— Source data —
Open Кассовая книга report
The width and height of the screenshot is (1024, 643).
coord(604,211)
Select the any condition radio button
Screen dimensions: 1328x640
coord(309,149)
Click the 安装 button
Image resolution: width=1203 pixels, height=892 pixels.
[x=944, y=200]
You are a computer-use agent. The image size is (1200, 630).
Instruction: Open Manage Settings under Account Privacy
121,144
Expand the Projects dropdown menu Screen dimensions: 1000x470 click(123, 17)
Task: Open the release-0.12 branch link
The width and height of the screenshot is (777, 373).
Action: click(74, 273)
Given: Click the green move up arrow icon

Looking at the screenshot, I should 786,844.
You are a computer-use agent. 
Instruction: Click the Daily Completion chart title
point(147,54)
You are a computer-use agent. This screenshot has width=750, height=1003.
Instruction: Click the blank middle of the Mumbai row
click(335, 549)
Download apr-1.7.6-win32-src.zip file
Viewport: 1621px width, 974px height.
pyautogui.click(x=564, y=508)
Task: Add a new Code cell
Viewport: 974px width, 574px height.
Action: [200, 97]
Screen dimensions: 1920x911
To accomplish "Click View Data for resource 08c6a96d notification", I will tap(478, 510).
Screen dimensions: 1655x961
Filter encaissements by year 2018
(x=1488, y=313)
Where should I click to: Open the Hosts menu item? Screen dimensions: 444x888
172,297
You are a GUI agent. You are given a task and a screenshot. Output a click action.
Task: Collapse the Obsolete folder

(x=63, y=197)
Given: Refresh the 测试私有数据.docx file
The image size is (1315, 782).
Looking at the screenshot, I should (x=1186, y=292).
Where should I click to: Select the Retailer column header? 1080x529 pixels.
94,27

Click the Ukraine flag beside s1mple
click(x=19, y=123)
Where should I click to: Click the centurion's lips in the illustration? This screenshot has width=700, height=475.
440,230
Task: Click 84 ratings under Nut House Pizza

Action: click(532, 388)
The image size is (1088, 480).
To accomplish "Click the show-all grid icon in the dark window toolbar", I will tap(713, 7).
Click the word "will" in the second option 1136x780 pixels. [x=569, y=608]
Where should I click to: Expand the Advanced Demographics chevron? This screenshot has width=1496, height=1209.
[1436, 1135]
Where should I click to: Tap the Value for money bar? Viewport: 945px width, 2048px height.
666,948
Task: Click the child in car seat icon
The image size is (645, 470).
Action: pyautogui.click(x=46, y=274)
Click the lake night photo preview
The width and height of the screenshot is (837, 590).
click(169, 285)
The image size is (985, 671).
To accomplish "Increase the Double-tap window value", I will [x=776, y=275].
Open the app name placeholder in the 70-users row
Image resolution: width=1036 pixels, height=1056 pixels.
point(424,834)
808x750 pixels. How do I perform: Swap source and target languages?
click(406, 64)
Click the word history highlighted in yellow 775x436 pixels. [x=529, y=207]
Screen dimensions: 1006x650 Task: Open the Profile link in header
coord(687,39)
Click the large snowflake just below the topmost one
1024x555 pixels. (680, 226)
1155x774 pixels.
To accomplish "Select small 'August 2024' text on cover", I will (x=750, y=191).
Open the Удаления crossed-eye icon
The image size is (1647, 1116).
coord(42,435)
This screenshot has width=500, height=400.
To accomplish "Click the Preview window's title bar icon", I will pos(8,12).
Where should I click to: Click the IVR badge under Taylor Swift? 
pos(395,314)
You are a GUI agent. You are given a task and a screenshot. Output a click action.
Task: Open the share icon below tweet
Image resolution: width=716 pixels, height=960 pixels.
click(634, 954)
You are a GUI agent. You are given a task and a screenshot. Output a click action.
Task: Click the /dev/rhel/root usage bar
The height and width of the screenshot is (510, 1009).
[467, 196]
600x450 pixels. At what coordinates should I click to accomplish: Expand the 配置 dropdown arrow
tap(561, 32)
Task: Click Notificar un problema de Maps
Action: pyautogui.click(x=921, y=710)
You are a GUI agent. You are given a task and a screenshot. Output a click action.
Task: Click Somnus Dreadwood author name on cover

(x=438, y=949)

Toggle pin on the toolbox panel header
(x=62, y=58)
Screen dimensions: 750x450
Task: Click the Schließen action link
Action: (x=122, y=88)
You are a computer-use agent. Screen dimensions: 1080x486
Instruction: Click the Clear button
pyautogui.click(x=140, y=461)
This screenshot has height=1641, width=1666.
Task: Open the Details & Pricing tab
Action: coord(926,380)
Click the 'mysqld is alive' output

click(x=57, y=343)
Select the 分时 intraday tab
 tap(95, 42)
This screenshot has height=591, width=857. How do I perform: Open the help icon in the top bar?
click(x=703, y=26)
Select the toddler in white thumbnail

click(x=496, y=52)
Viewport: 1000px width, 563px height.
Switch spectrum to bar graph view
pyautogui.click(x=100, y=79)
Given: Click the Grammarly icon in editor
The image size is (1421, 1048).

— Your task —
Begin with the line containing "Select the toddler in white thumbnail" and retype it and each line after it through the end of the records, keeping them exact and including nothing more.

— Written solution —
Select the toddler in white thumbnail

click(x=496, y=52)
Viewport: 1000px width, 563px height.
Switch spectrum to bar graph view
pyautogui.click(x=100, y=79)
Given: Click the Grammarly icon in editor
The image size is (1421, 1048).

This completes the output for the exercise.